[PATCH] Implementing Swing Modulo Scheduling in GCC
Ayal Zaks
ZAKS@il.ibm.com
Wed Mar 31 22:09:00 GMT 2004
Here are some answers:
Vladimir Makarov <vmakarov@redhat.com> wrote on 26/03/2004 21:52:51:
>
> Hi, Ayal and Mostafa.
>
> Sorry for the delay with review. It took time because the patch
> is big and not trivial. I still examined some patch code and probably
> will write more.
>
>
> > This patch includes the initial version of the modulo scheduler
> > (following http://gcc.gnu.org/ml/gcc/2004-02/msg00071.html).
> > It is implemented as a separate phase immediately preceding the
> > first schedule_insn pass, and is activated by -fmodulo-sched flag
> > (it is inactive by default).
> >
>
> Have you tested compiler with this patch? It would be reasonable to
> make bootstrap with the option is switched on by default.
Yes, we have.
>
> It is interesting how gcc is slower when the option is on.
>
> Also this is a machine-independent patch so it should be tested on
> some other platforms too.
We are applying your changes and plan to make additional testing when we
resubmit the patch.
>
> It would be great to post some benchmark results of usage of this
> patch. I think nobody expects improvements for SPEC because MS is too
> specific optimization oriented to scientific application. But results
> for any benchmark (like sorting, fft, matrix multiplication or
> whetstone) could say about potential of the optimization.

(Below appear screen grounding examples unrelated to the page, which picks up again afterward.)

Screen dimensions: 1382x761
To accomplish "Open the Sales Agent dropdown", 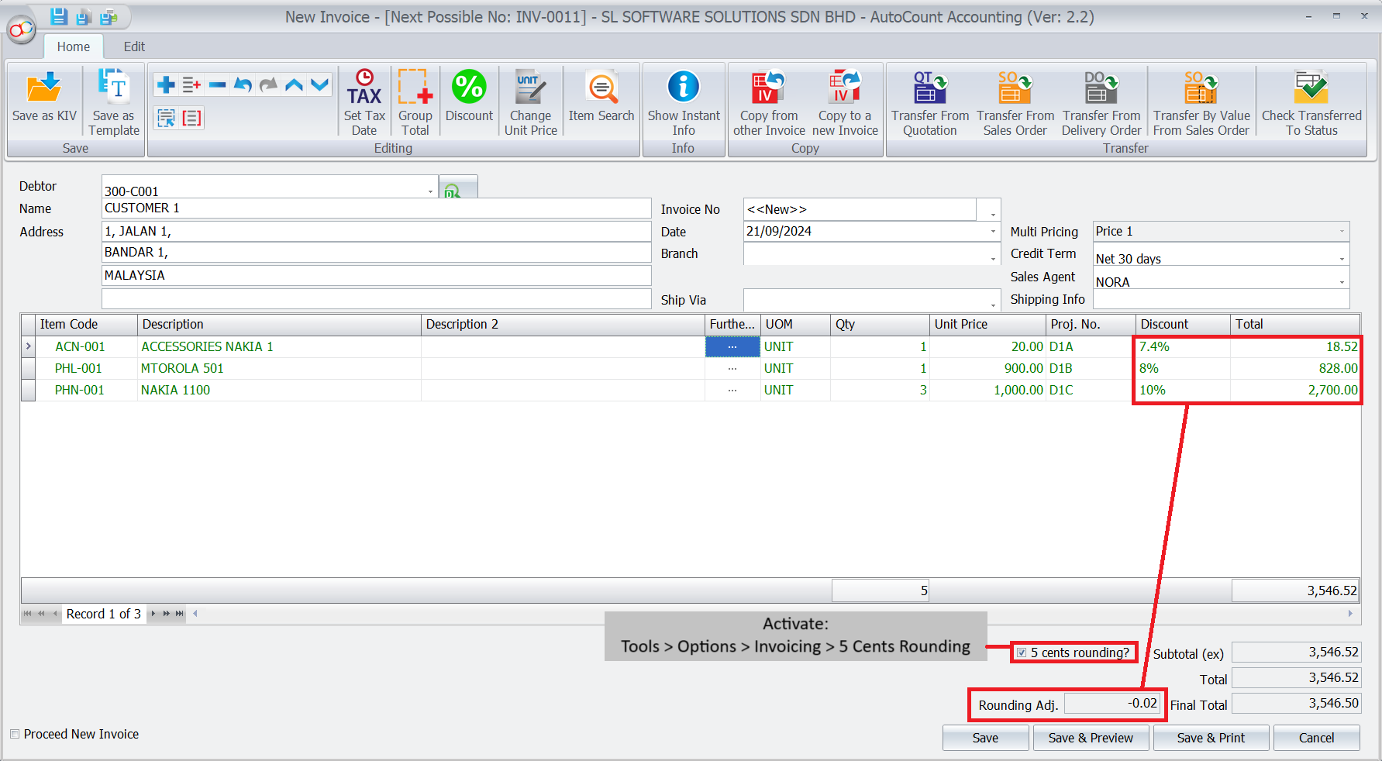I will point(1342,282).
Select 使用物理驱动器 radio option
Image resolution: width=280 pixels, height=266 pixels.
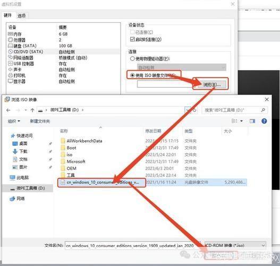(x=132, y=59)
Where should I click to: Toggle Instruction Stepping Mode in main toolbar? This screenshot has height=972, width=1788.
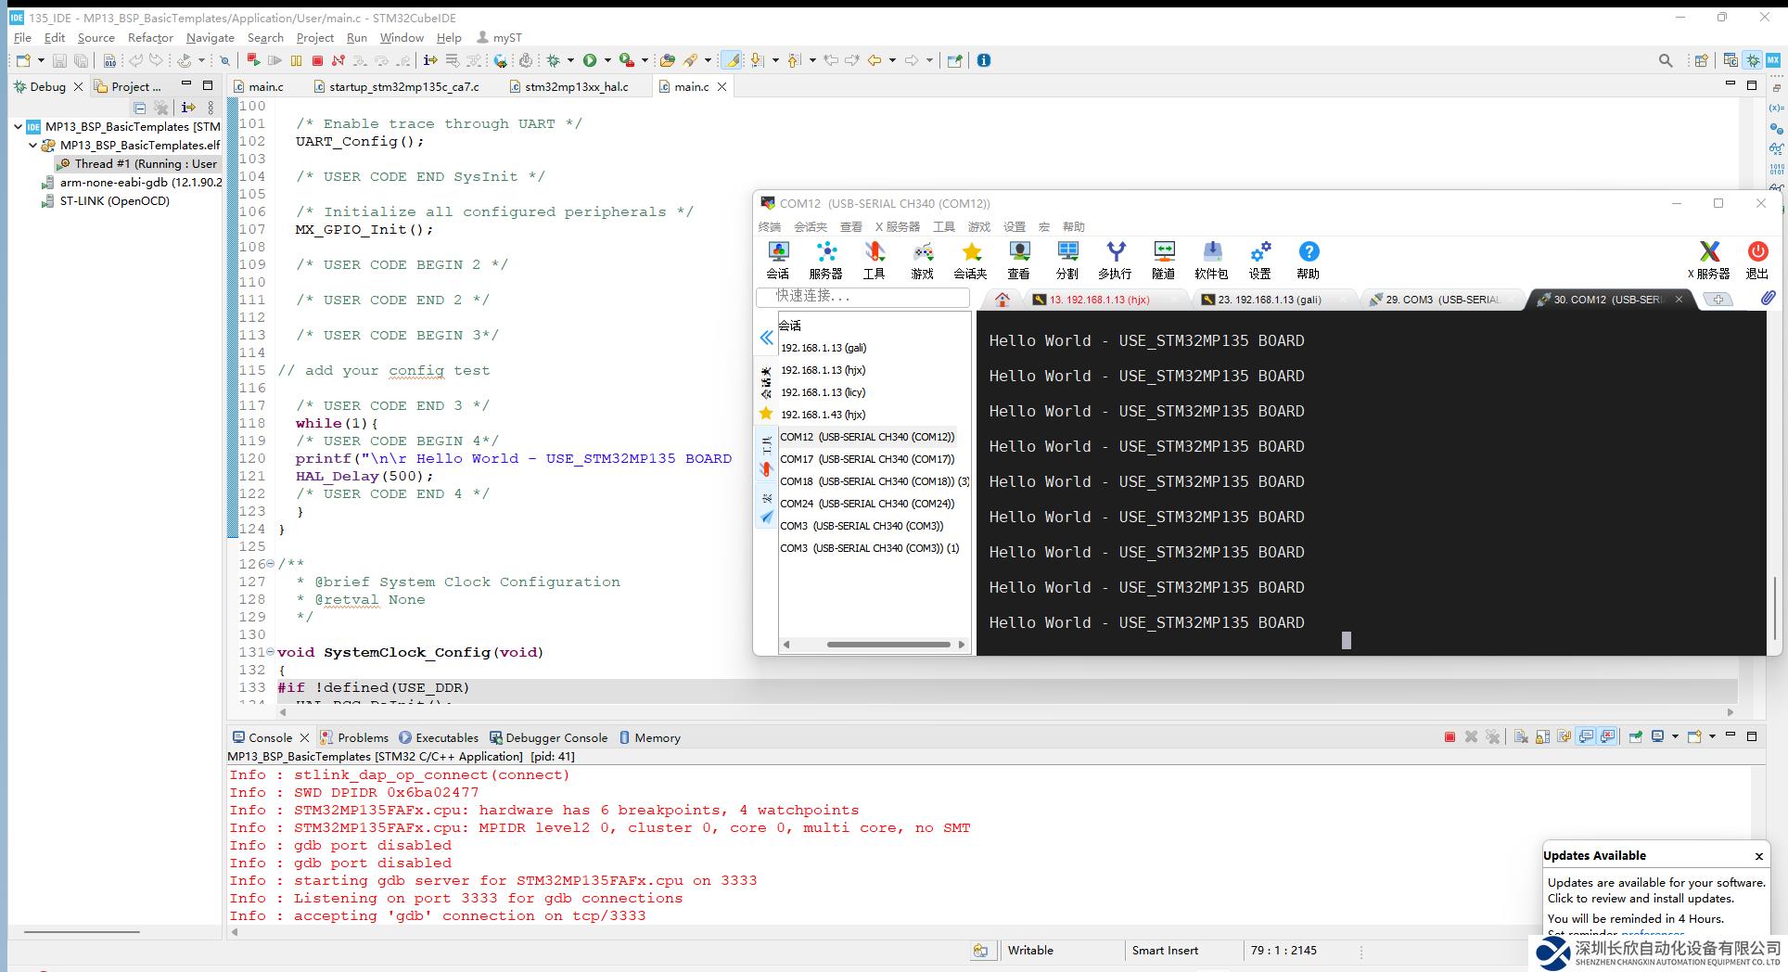tap(430, 60)
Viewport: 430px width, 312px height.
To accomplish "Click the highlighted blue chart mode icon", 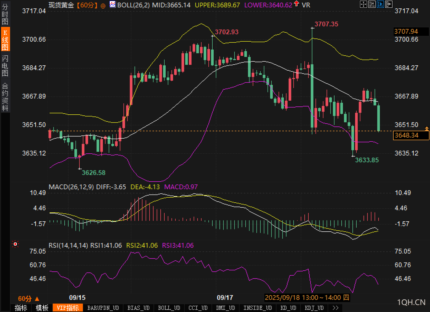I will click(380, 4).
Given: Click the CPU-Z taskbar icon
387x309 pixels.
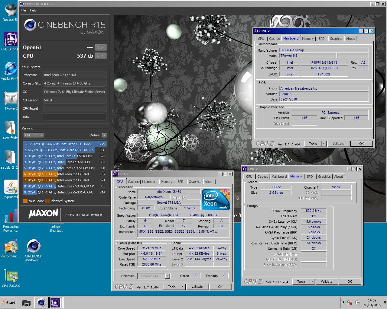Looking at the screenshot, I should coord(55,302).
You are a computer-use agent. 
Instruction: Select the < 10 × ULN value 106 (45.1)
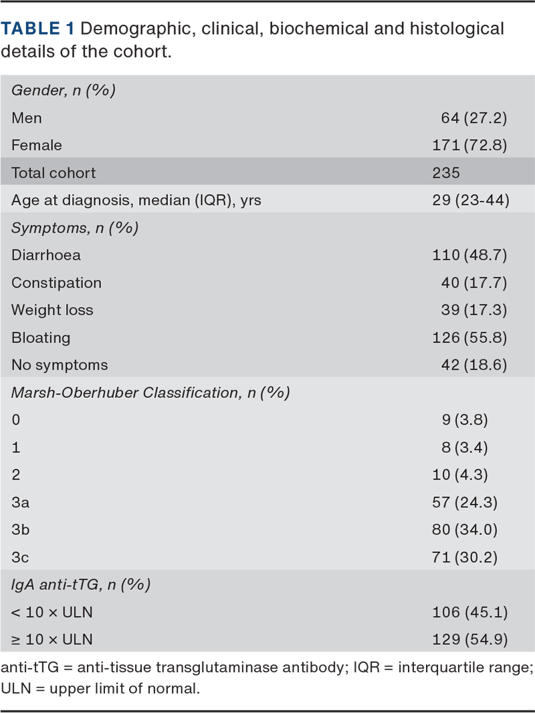point(471,612)
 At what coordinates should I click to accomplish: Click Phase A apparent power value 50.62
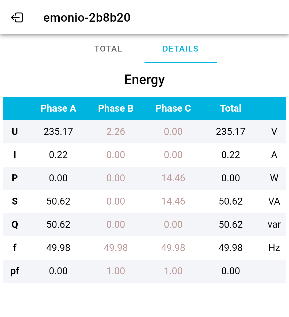[x=58, y=201]
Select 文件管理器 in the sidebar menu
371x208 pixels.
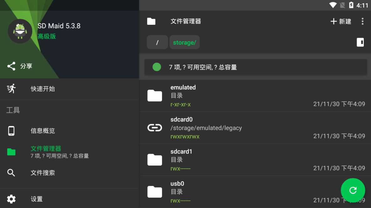[x=45, y=148]
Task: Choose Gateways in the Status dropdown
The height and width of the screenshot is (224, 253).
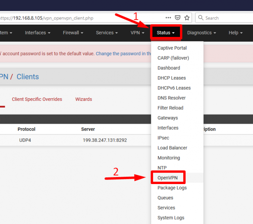Action: tap(168, 118)
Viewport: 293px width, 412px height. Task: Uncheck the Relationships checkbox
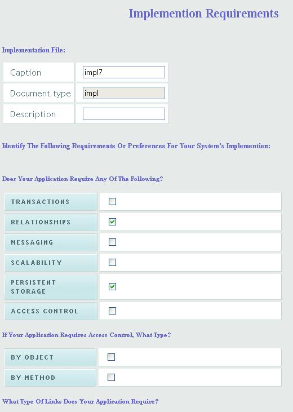point(112,221)
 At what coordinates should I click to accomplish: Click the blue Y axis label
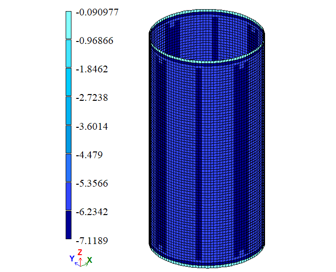tap(72, 259)
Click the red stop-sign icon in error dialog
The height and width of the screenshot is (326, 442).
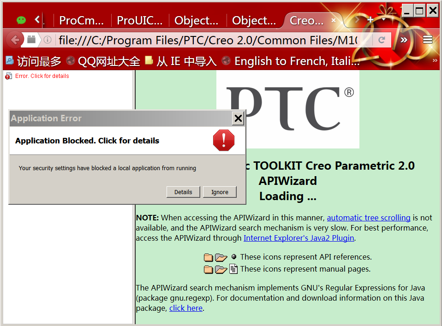[x=224, y=140]
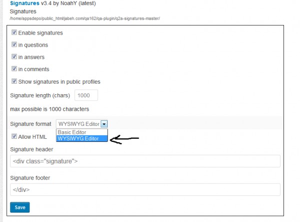Toggle the 'in answers' checkbox
Screen dimensions: 300x222
tap(14, 57)
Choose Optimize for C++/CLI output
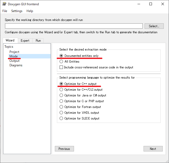This screenshot has width=169, height=163. tap(61, 90)
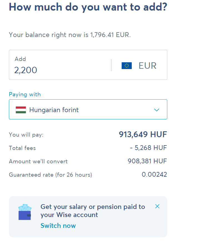Click the Paying with label
This screenshot has width=207, height=244.
[25, 95]
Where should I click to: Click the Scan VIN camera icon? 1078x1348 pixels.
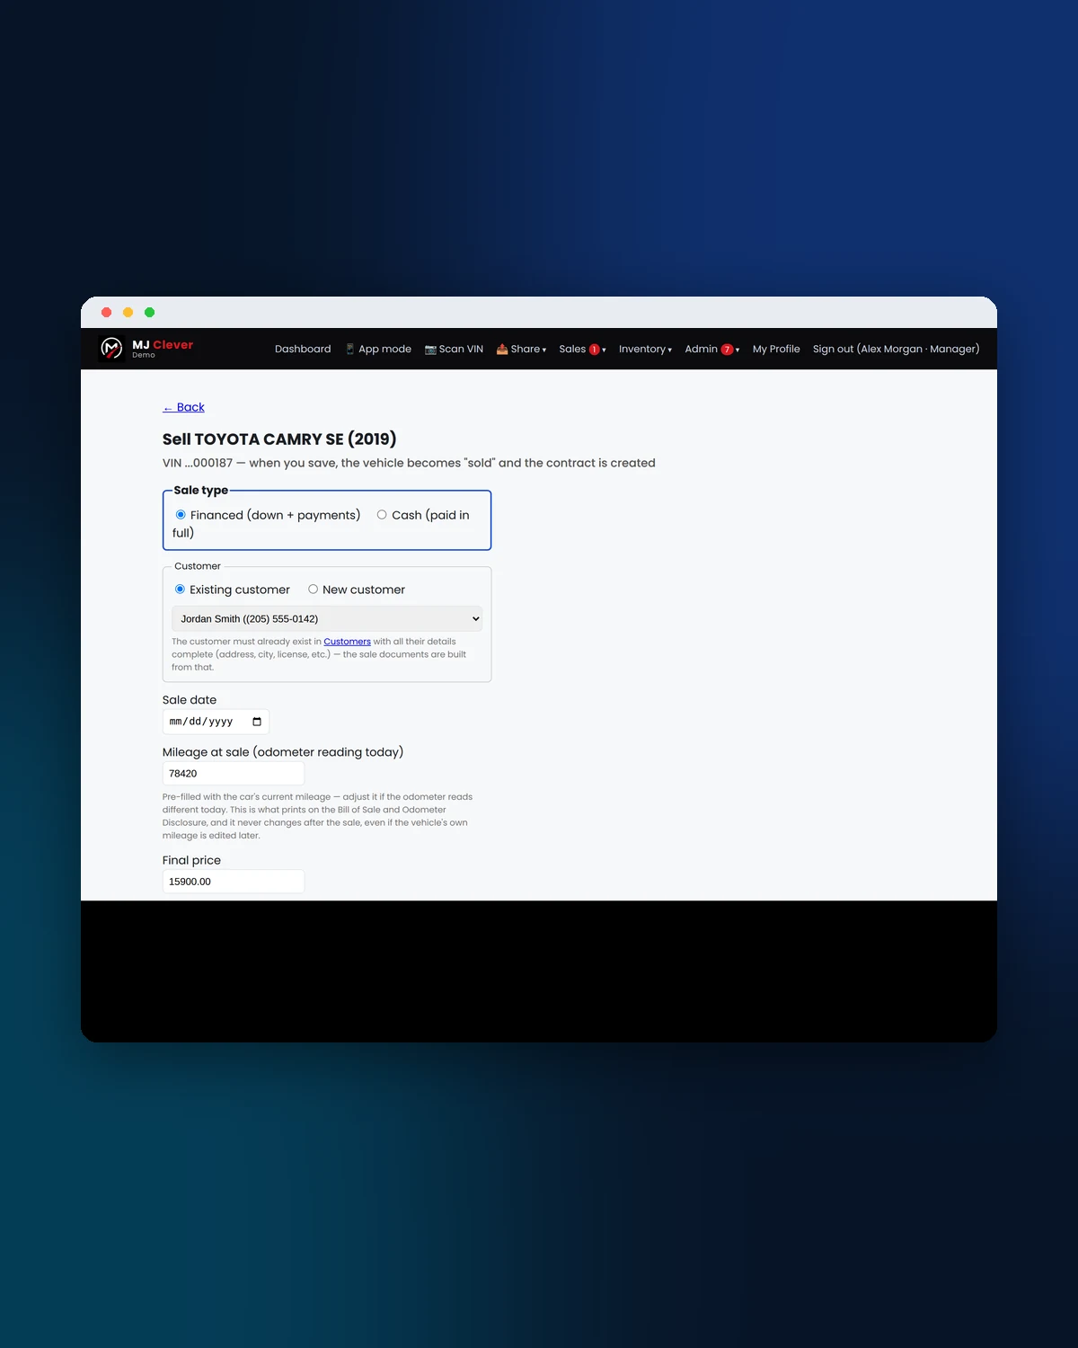click(x=430, y=349)
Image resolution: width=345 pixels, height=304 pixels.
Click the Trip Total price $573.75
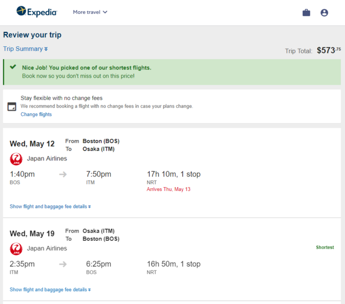point(329,50)

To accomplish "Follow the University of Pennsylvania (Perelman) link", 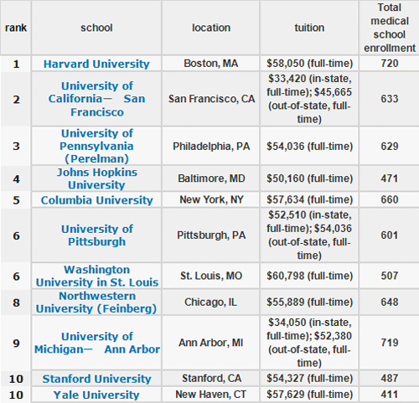I will point(96,146).
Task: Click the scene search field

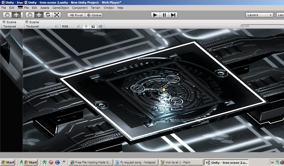Action: (263, 26)
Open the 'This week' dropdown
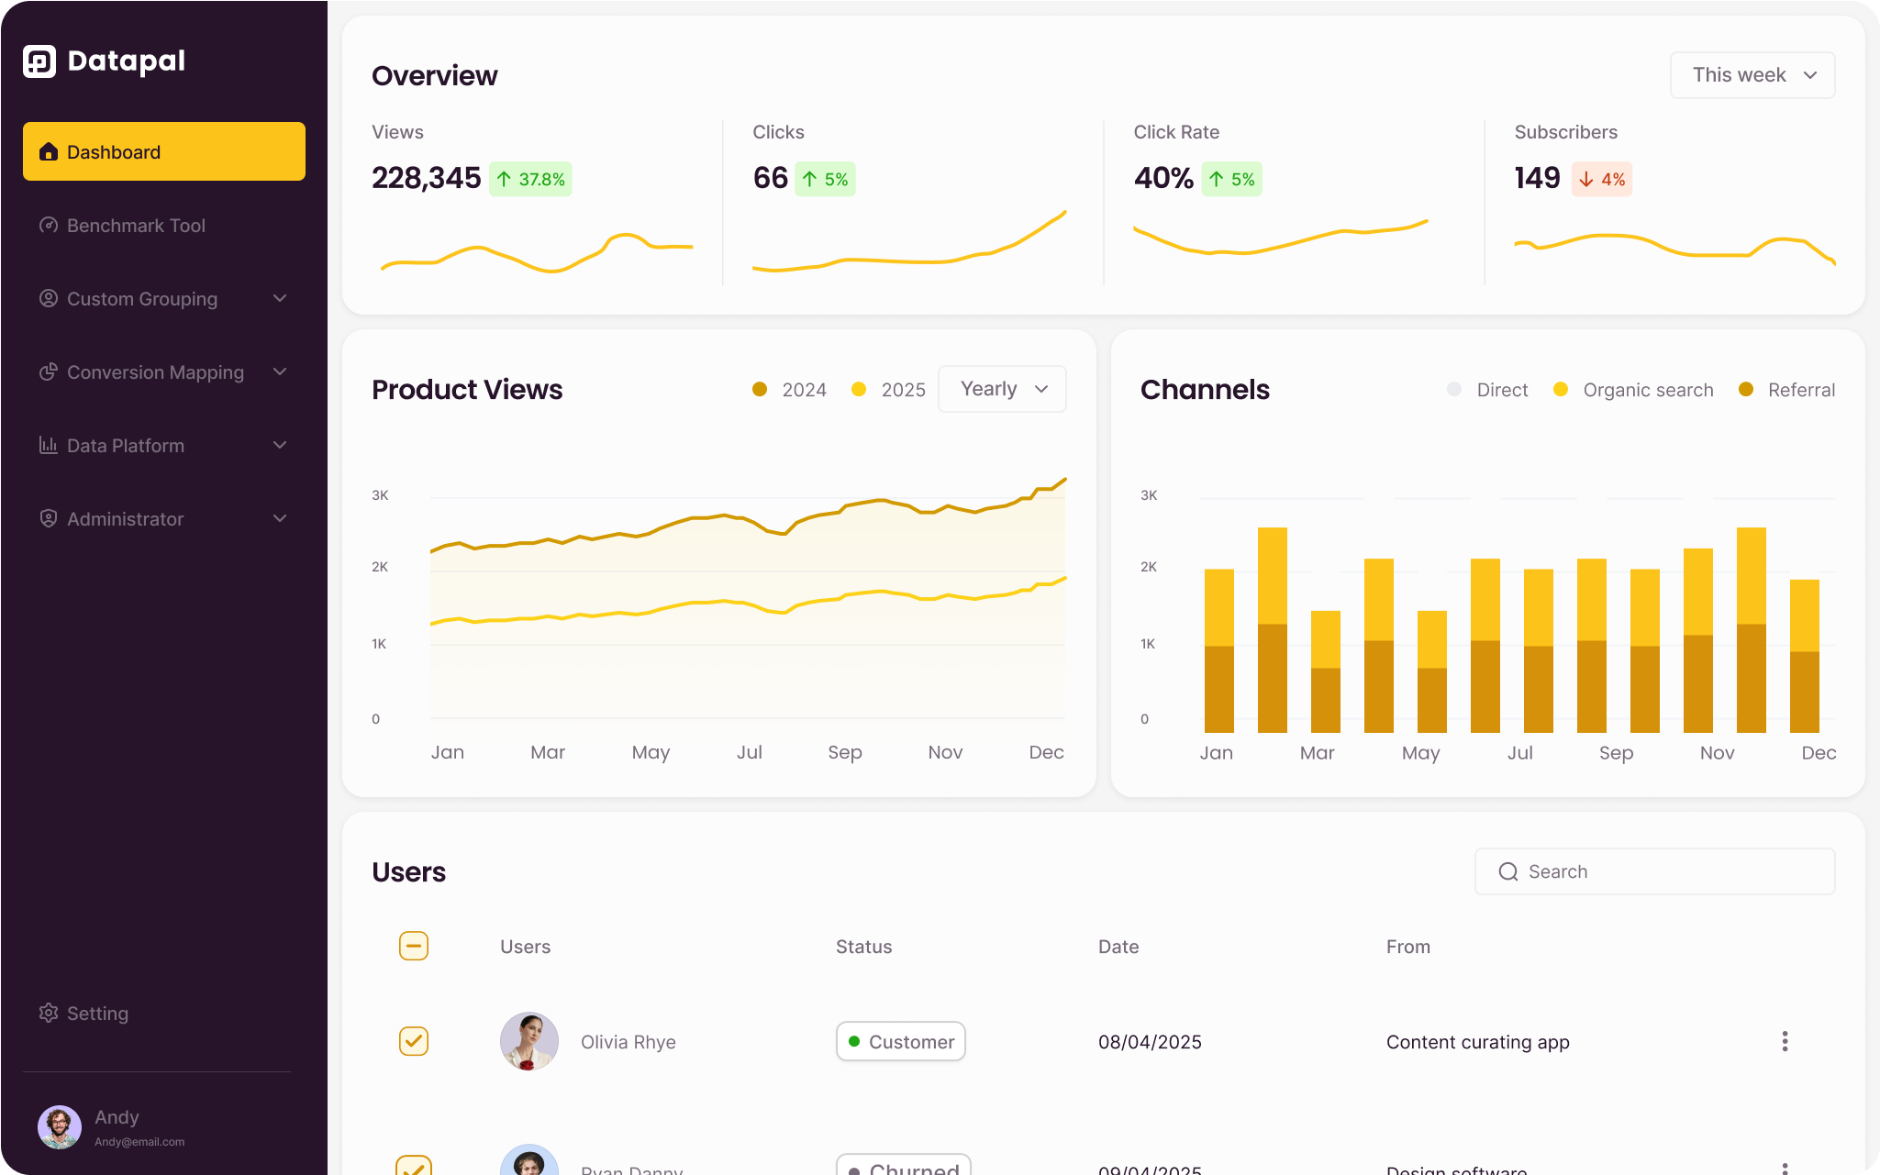Image resolution: width=1880 pixels, height=1175 pixels. point(1752,74)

We hope to get to this later; currently mainline might not be tuned for
performance so the numbers may be misleading.
[snip]
>
> > The simple example
> >
> > float dot (float* a, float* b, int n)
> > {
> > int i;
> > float result = 0;
> >
> > for (i=0; i<7; i++)
> > result += a[i]*b[i];
> >
> > return result;
> > }
> >
> > is modulo-scheduled (on powerpc-apple-darwin6.4 with -O3
-fmodulo-sched)
> > into:
> >
> > _dot:
> > mflr r6
> > stw r31,-8(r1)
> > li r2,0
> > li r0,6 /* adjusting loop count */
> > bcl 20,31,"L00000000001$pb"
> > "L00000000001$pb":
> > mtctr r0
> > slwi r5,r2,2
> > addi r2,r2,1
> > mflr r31
> > stw r6,16(r1)
> > lfsx f13,r5,r3 /* prolog */
> > lfsx f0,r5,r4 /* prolog */
> > addis r9,r31,ha16(LC0-"L00000000001$pb")
> > lfs f1,lo16(LC0-"L00000000001$pb")(r9)
> > L8:
> > slwi r7,r2,2
> > fmadds f1,f13,f0,f1
> > addi r2,r2,1
> > lfsx f13,r7,r3
> > lfsx f0,r7,r4
> > bdnz L8
> > lwz r3,16(r1)
> > fmadds f1,f13,f0,f1 /* epilog */
> > lwz r31,-8(r1)
> > mtlr r3
> > blr
> >
> > The following patch was regression tested and bootstrapped on
> > powerpc-apple-darwin7.2.0 platform.
> >
>
> Have you bootsrapped it with option switched on?
Yes.
>
> > Ok for mainline?
> >
>
> I am sorry there are a lot of pitfalls in the patch which should be
> fixed. The most serious one is register renaming.
>
> May be it is reasonable to create a branch for this optimization
> (people could start experimenting with the patch on other platforms
> and make the optimization more mature) but it is up to you.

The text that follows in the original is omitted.